The Obama administration sets new records for deportations with every passing day, an ugly betrayal of the hopes of millions of people who voted for Obama--yet young undocumented immigrants are bravely challenging the deportation machine. Thousands of California prisoners launched a heroic hunger strike in defiance of the incarceration nation.
If these struggles remain frustratingly marginalized from mainstream consciousness, we shouldn't ignore the courage of those who are speaking truth to power today, nor the opportunities to organize a stronger movement that can fight and win in the future.
The relentless and ruthless assault on working people and their living standards can grind down the most optimistic person. We haven't seen the end of that assault, either--ultimately, it will continue until we are organized enough and strong enough to stop it.
At the same time, the brewing discontent with what people endure today--in an era of space-age technology, amid ever-greater extremes of wealth--is forcing more and more people to question the dogmas and prejudices that justify the status quo. Socialists need to find every opportunity to give our answers to these questions, in a way that builds the capacity of our side to resist.
That means looking for all the chances for activism--whatever the issue--in every city and town, on every campus, in every community.
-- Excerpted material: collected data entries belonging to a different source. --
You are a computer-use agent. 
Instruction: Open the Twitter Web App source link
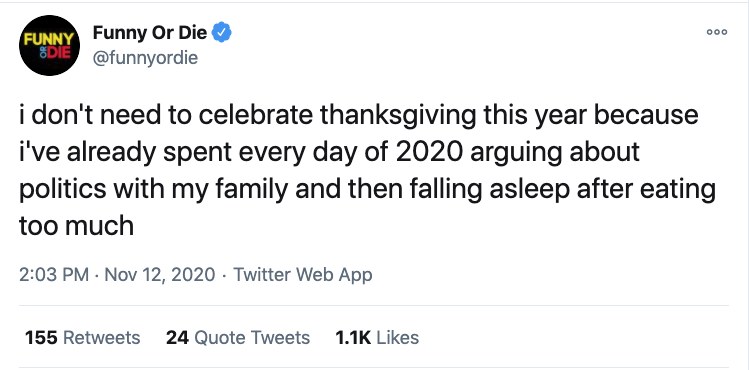tap(303, 275)
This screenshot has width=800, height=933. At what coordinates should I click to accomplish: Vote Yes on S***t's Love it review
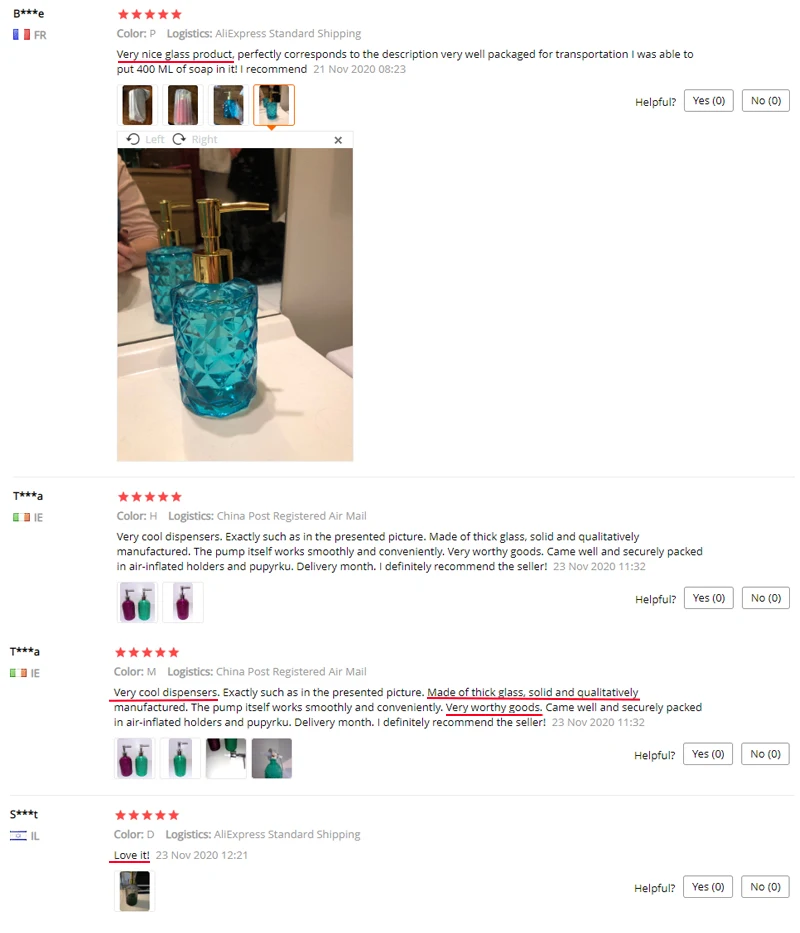[708, 887]
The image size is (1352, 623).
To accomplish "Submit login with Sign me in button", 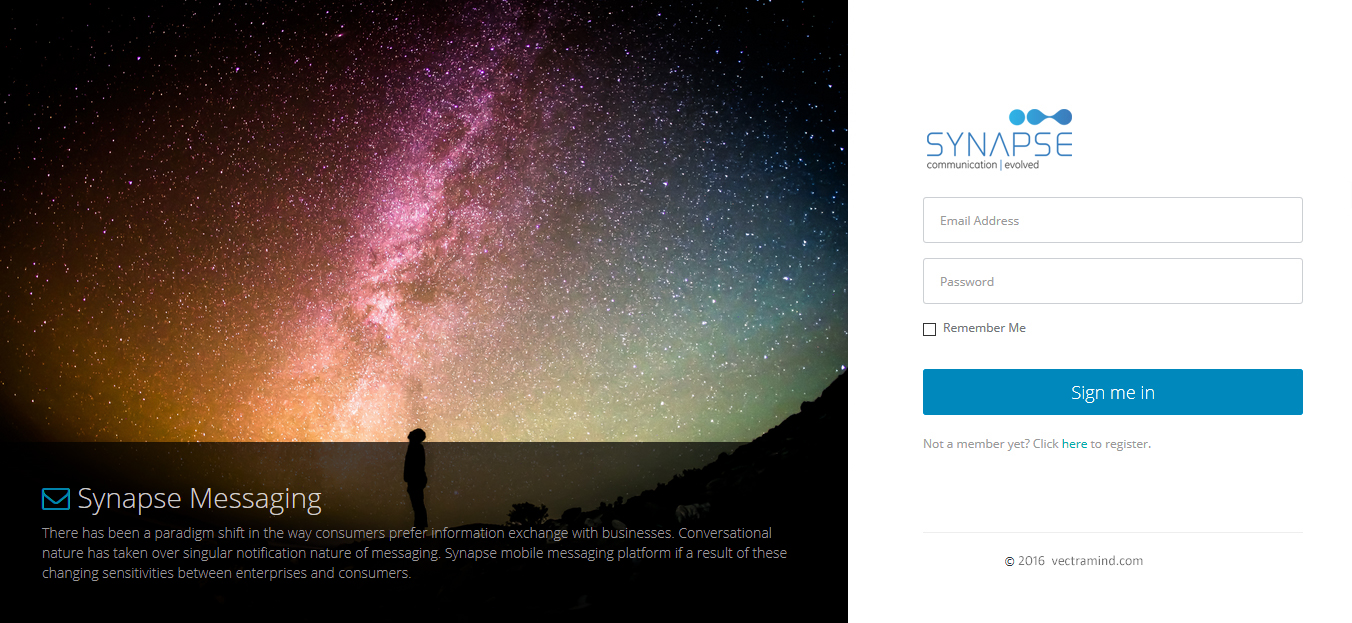I will point(1112,392).
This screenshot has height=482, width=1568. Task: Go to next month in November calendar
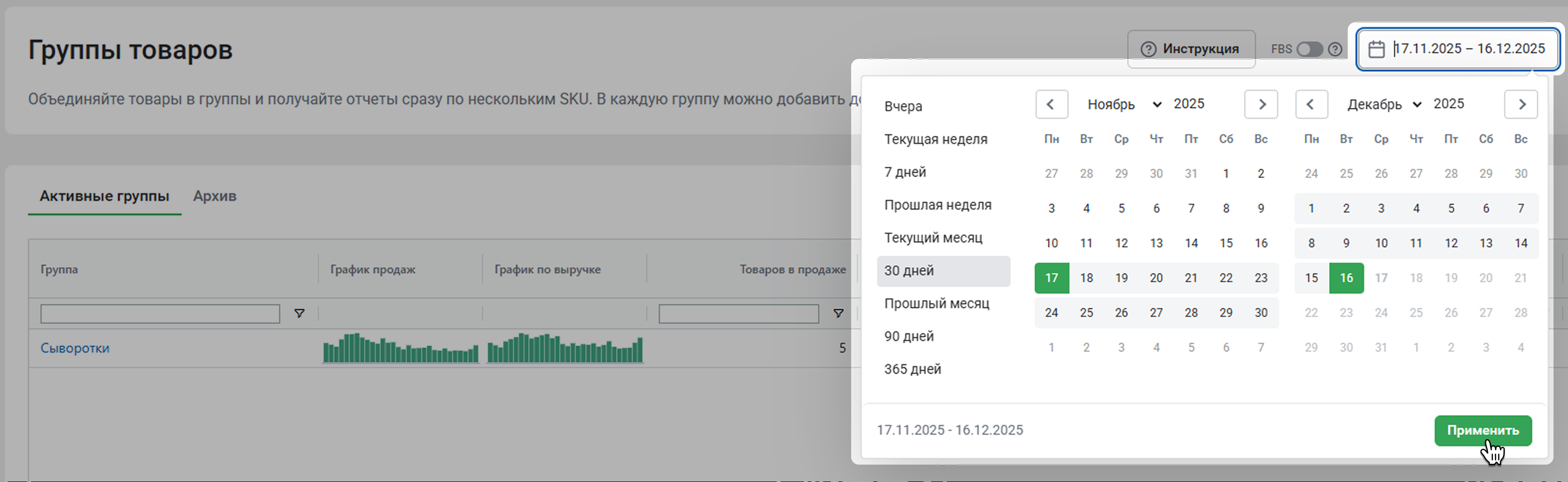tap(1261, 104)
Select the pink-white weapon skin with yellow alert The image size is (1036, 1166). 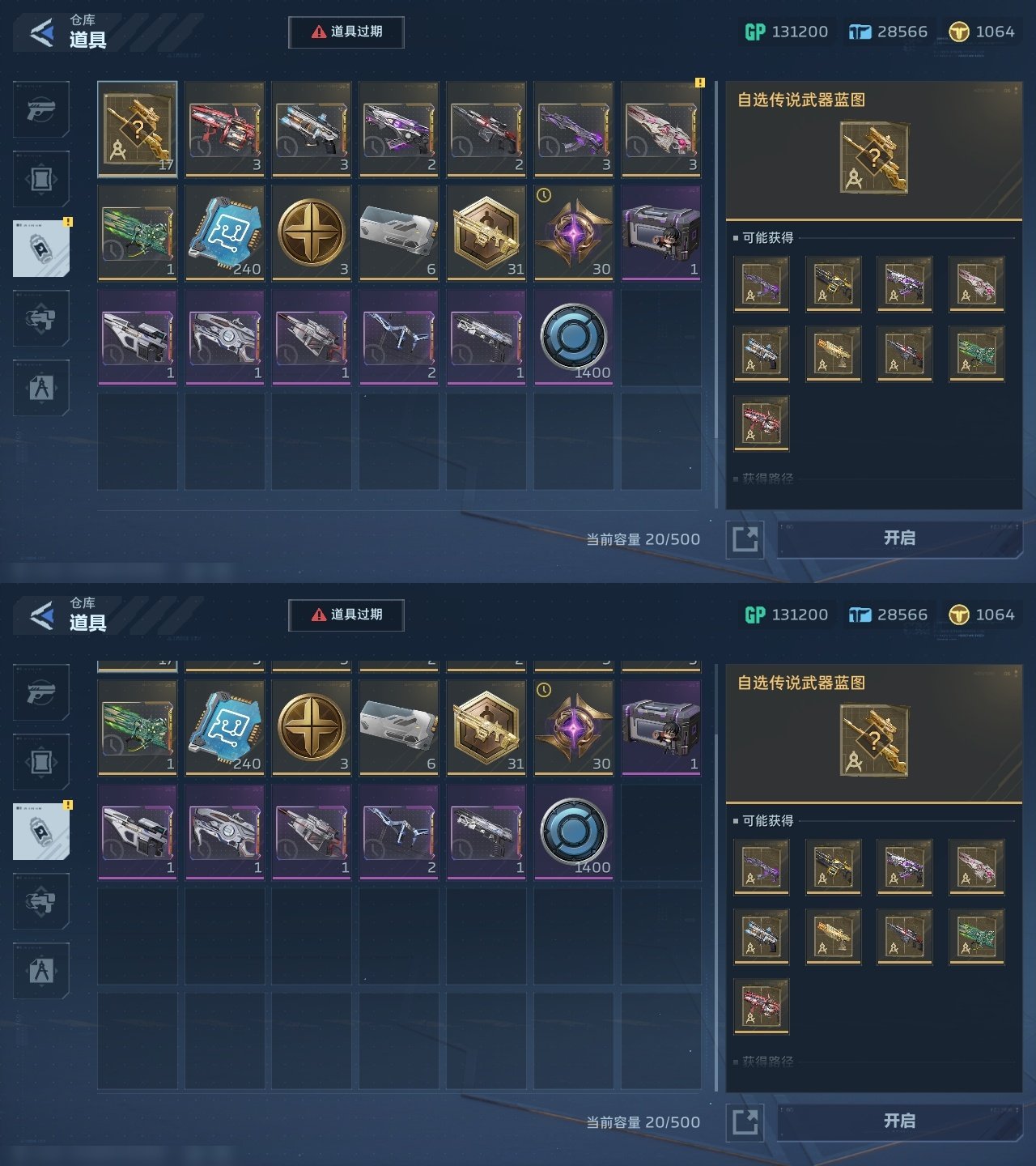[x=661, y=129]
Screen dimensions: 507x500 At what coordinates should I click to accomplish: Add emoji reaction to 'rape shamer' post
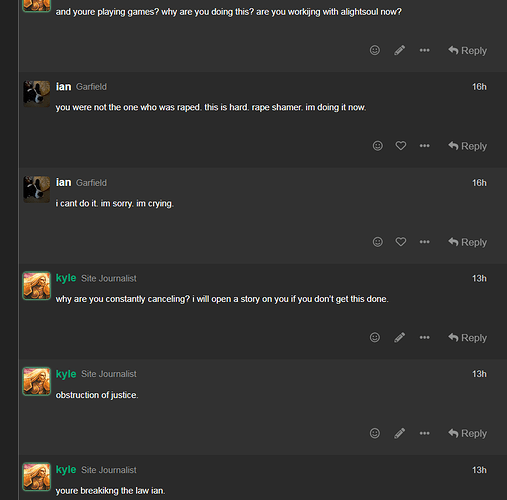click(x=377, y=146)
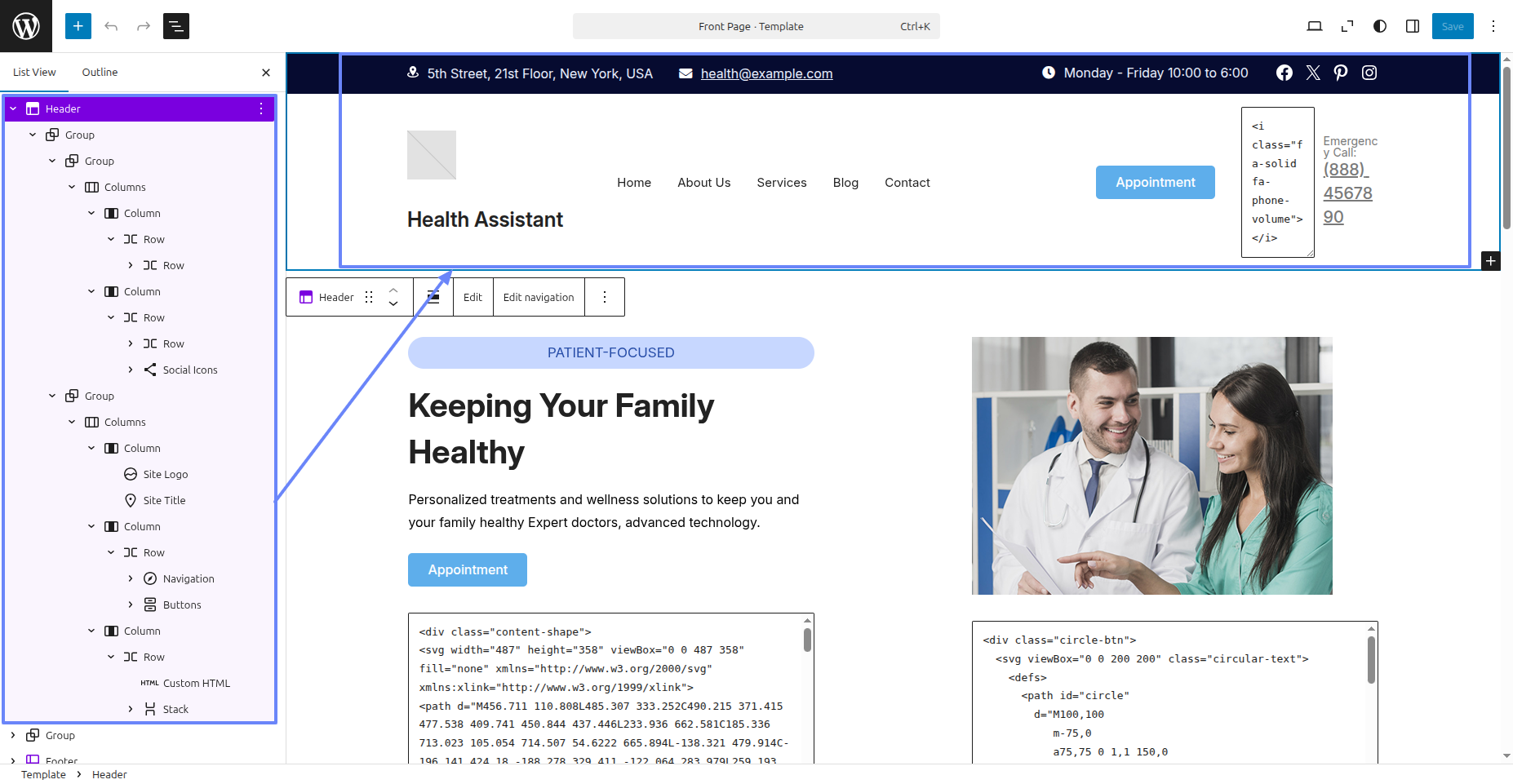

And it means looking for all the ways we can build up socialist organization. With no overarching struggle or movement like Occupy at the moment, socialists can provide the forum for those committed to social justice to debate and discuss the political questions we face, learn the history and theory we need to confront the struggles of today, and make the links between all the different fights and movements that do emerge.
The case against capitalism and the crimes caused by it has never been more obvious. And the need to build a socialist organization active in all the struggles of today, while looking forward to the fight for a new world, has never been more urgent.